Rodger moved to rural Montrose with his wife Sandra and their infant son, in August of 1969. Zion’s Pastor Cornell had agreed in October to baptize the baby, but passed away that week from a sudden heart attack, so Thornton was baptized by a substitute pastor. The Hessedals became members of Zion in 1970, shortly before Pastor Blair became Zion’s pastor.
Sandie actually became involved in activities at Zion before I did as she helped with some youth activities and was in the choir.
Rodger was recruited as a substitute Sunday school teacher in 1978 by Darrell and Karleen Anderson. At that time there were almost 400 Sunday school students from three-year-olds to ninth grade, and classes were held at 8:45am and 10am. Zion was located in town (in the building now occupied by the Assembly of God congregation) and classes met in the ‘Sunday School addition,’ which had recently been completed, and in the church basement.
He became a 5th grade teacher in the 1979-80 school year, and has taught 5th or combined 5th and 6th grade classes during the later worship service since that time.
I believe that God calls us to share His word, and in particular the Gospel of Jesus, with our children.
Rodger finds that time spent preparing lessons and answering the students’ questions to be personally beneficial and sanctifying.
Over the years, Rodger worked alongside many volunteer superintendents including Darrell Anderson, Frank Pfeifer, Sue Marsh, Sally Swanson, Cheryl Mager, and many others. Rodger remembers when Becky Hokenson started her position as Zion’s first paid Director of Youth and Education. For several years one staff person was responsible for both children’s ministry and youth ministry.
Paul [Harmon, youth director from 1982-1984] was the person who pushed for the separation of the youth positions and under his direction a job description was drafted for the Christian Education Coordinator [which was first filled by Julie Kassulke].

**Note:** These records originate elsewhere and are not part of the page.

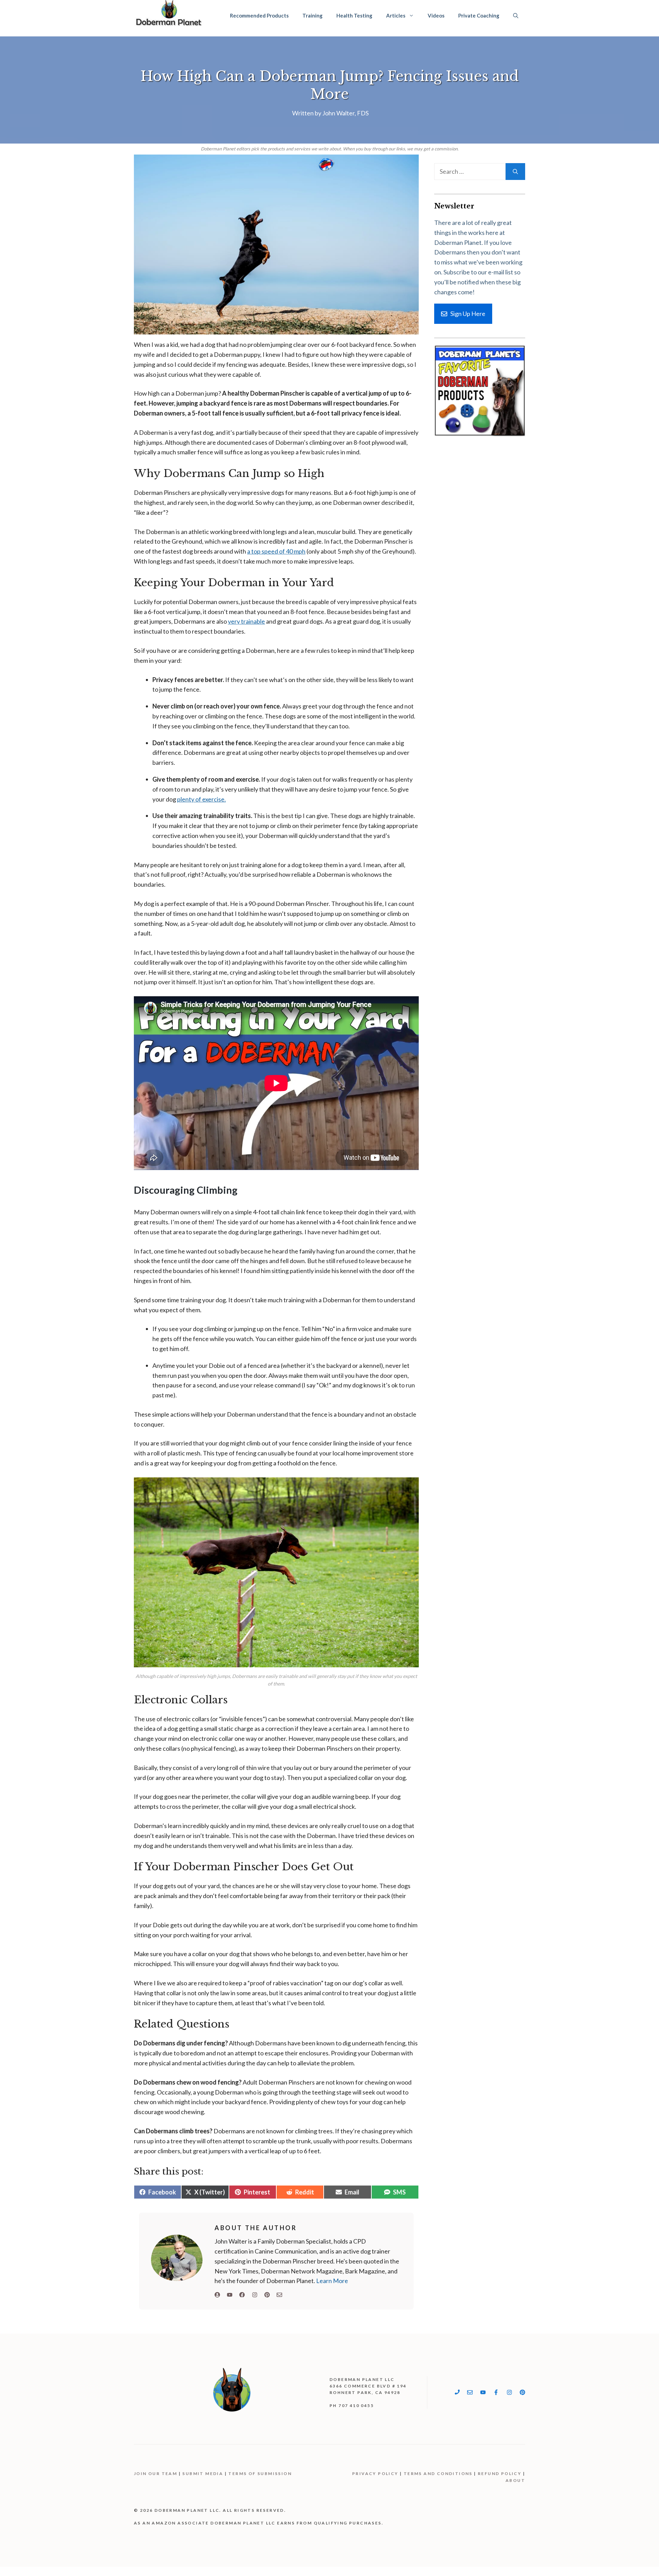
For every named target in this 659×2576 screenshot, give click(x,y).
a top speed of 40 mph (276, 551)
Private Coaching (478, 15)
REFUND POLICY (499, 2473)
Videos (436, 15)
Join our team (155, 2473)
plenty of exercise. (201, 799)
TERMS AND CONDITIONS (438, 2473)
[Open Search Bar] (515, 15)
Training (312, 15)
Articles (395, 15)
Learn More (332, 2280)
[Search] (515, 171)
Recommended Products (259, 15)
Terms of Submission (260, 2473)
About (515, 2480)
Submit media (202, 2473)
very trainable (246, 621)
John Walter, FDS (345, 113)
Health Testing (354, 15)
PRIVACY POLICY (375, 2473)
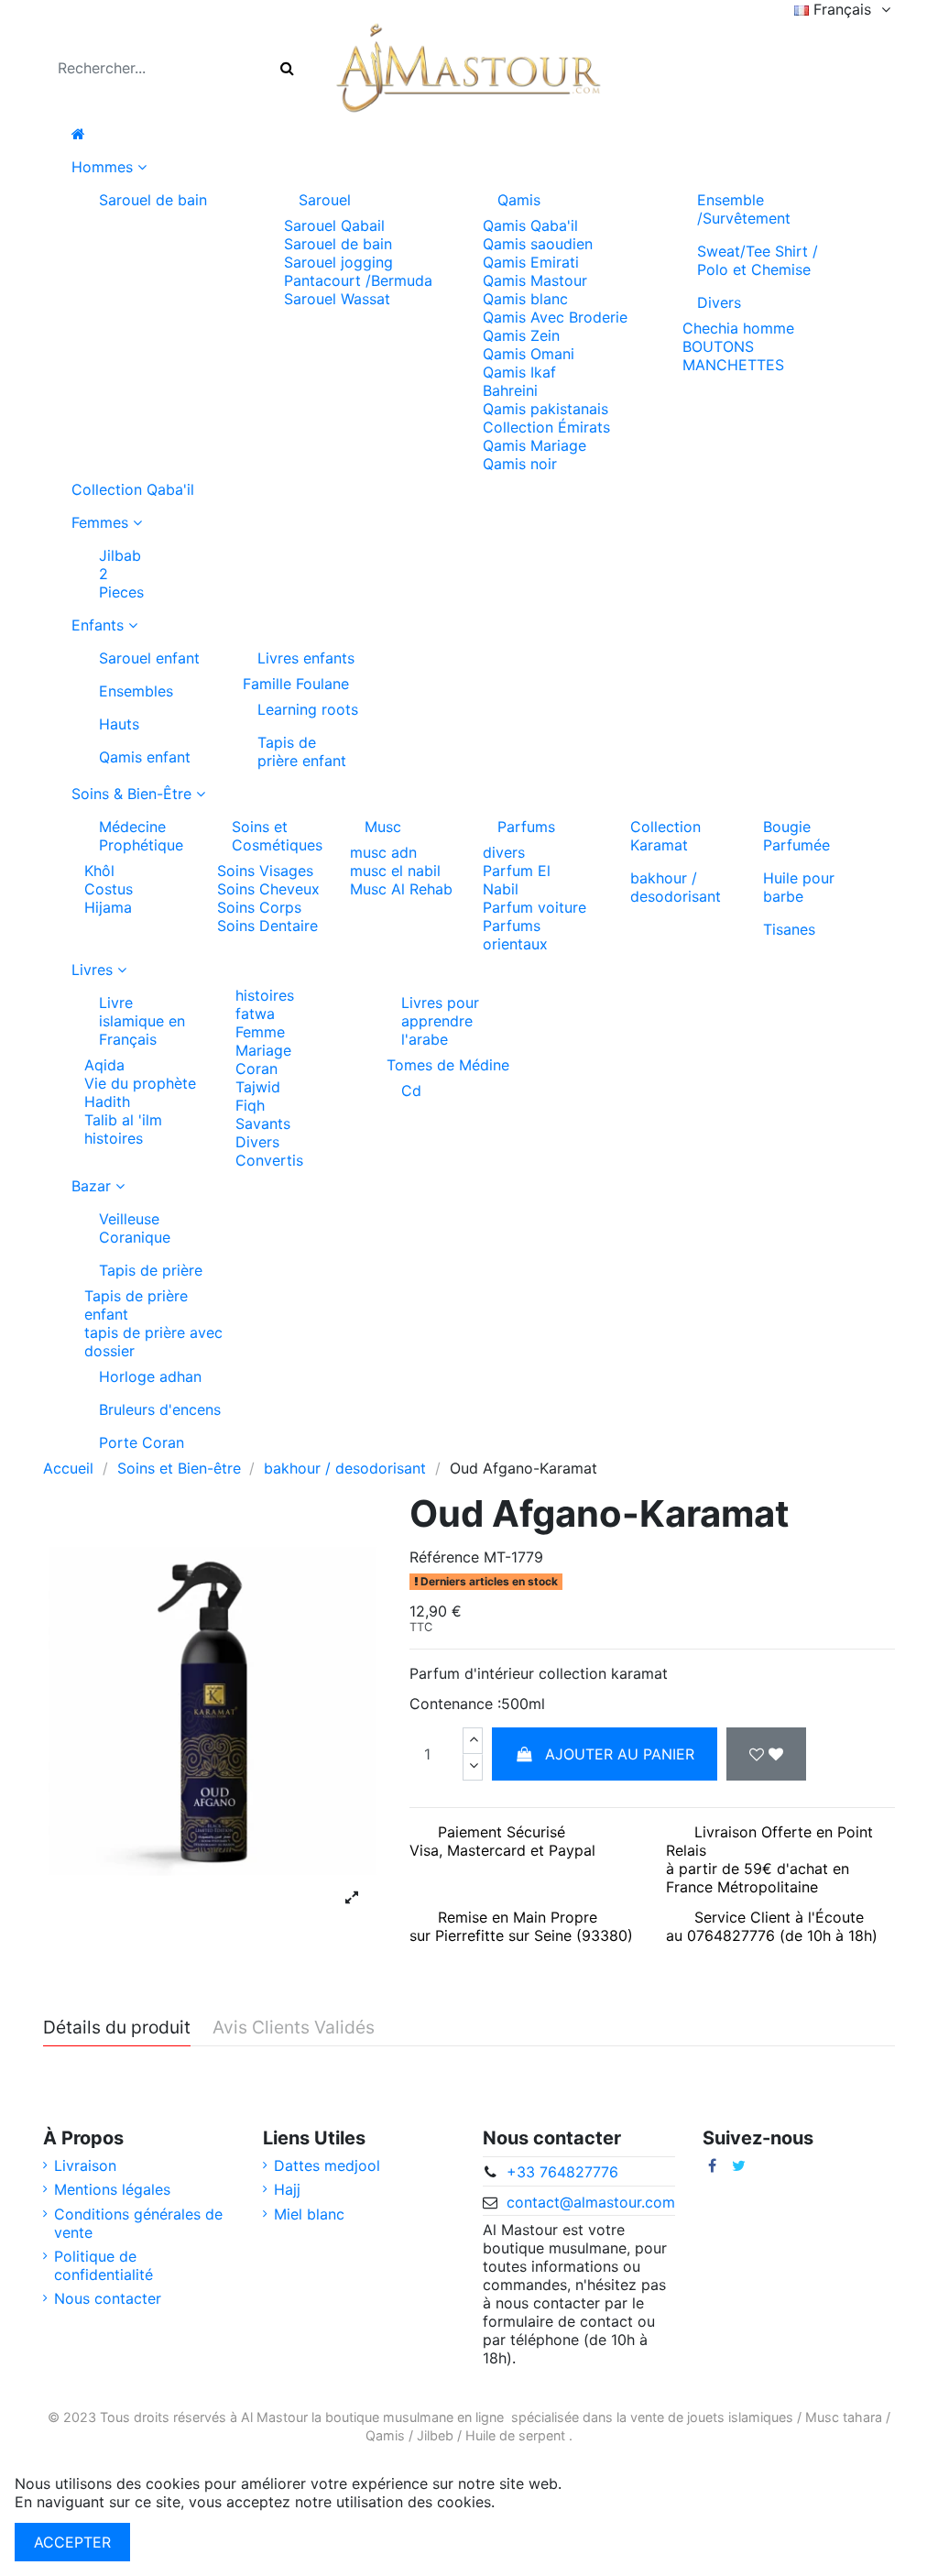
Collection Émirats (546, 427)
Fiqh (250, 1105)
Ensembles (136, 691)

When Rodger first started teaching Sunday school, the congregation was much smaller, so the classes were smaller and he was able to get to know more of the parents. Fire drills were held each year during class. Perfect attendance and faithful attendance (missing no more than three Sundays) used to be very important. Pins were awarded at the end of the year, and many students would report attendance at another church if they went out of town.
I remember the antics of a 5th grade boy who would hide in the upper shelf in the bedroom of the old parsonage (which was being used as a classroom); a student who didn’t respond much until one of the last sessions, which involved art, and then he really shined; and the differences between classes, especially that the girls were usually ahead of the boys, but once in a while there would be a class where the boys were ahead.
Around 1988, Roger worked with Ken Ogden, Marcia Wold, Joel Squadroni, and Kim Gleason on curriculum for 5th grade communion instruction which was based on Luther’s Small Catechism, Welcome to the Lord’s Table by Augsburg, and The Lord’s Supper: a Lutheran Heritage Booklet by Augsburg.
Rodger has also been involved with junior high (and more recently middle school) canoe trips since they began around 1987.
I have been very blessed to have been able to work in the different areas of ministry to youth at Zion. May God receive the Glory for all efforts; He is the one who calls us, and gives us the faith to accept His salvation in Jesus. May we remember that the children are His before they are ours.